Syahrullah: Ketika Langit Mengajak Kita Memulai Kembali
Malam itu sunyi. Angin bertiup lembut membelai dedaunan, seolah mengabarkan bahwa satu musim kehidupan akan berganti. Langit tampak tenang, dan bulan sabit tipis menggantung malu-malu di ufuk barat.
Di sebuah musholla kecil di sudut kota, seorang lelaki paruh baya duduk sendiri. Di hadapannya mushaf Al-Qur'an terbuka, namun pikirannya mengembara jauh. Ia bukan ulama, bukan pula tokoh besar. Ia hanya seorang hamba yang mencoba memahami makna waktu... dan perjalanan hidup.

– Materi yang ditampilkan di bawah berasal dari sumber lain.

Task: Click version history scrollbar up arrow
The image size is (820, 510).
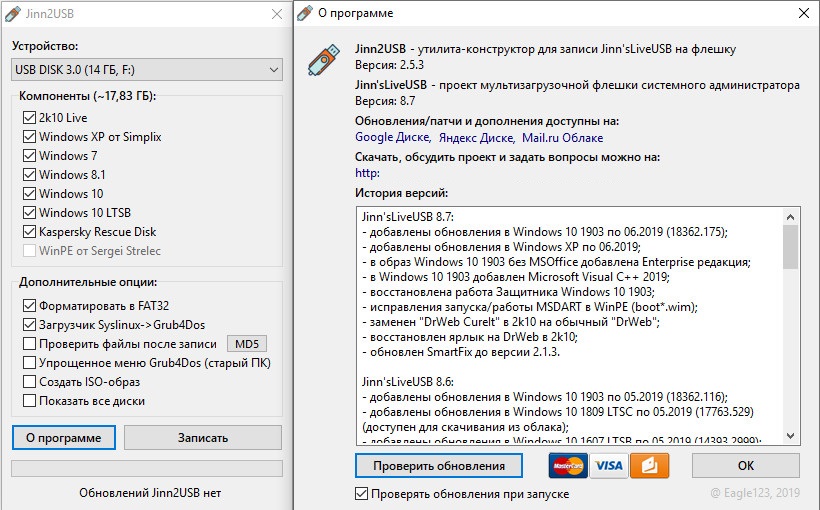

Ia baru saja menyadari: malam ini bukan malam biasa. Ini adalah malam Muharram, malam tahun baru dalam kalender langit. Sebuah momen suci yang disebut Rasulullah sebagai Syahrullh, Bulannya Allah.
"Kenapa hanya Muharram yang disebut sebagai bulan-Nya Allah?" bisik hatinya.
Ia pun membuka lembar demi lembar kitab kecil warisan ayahnya yang dulu rajin mengaji di surau kampung. Di sana tertulis:
"Karena sesuatu yang dinisbatkan kepada Allah adalah sesuatu yang penuh kemuliaan."
Seperti Ka'bah yang disebut Baitullh, unta Nabi Shaleh yang disebut Naqatullh, dan para hamba terpilih yang disebut 'Ibdullh.
Lelaki itu tersentak pelan. "Berarti, Muharram bukan sekadar awal tahun... Tapi panggilan."
Ia teringat masa lalu. Tahun yang baru saja berlalu tidak selalu mudah. Ada tangis di malam yang sepi. Ada kegagalan yang membuatnya ingin menyerah. Ada dosa yang kadang ia sembunyikan di balik senyum.
Tapi kini, saat Muharram hadir mengetuk jiwanya, ia tahu: ini bukan akhir. Ini kesempatan kedua. Sebuah panggilan dari langit untuk hijrah... bukan berpindah tempat, tapi berpindah hati.
Hijrah dari lalai menuju sadar.
Hijrah dari kebiasaan buruk menuju kebajikan.
Hijrah dari sekadar hidup... menuju hidup yang berarti.
Malam semakin larut. Lelaki itu menutup mushafnya, lalu berdiri. Wudhu pun ia perbarui, seraya berbisik:
"Ya Allah, ini Muharram-Mu... Bukalah untukku lembaran baru yang Kau ridhai."
Ia tahu, esok belum tentu miliknya. Tapi malam ini, di awal Syahrullh, ia memilih untuk memulai kembali. Dengan tekad. Dengan doa. Dengan harapan.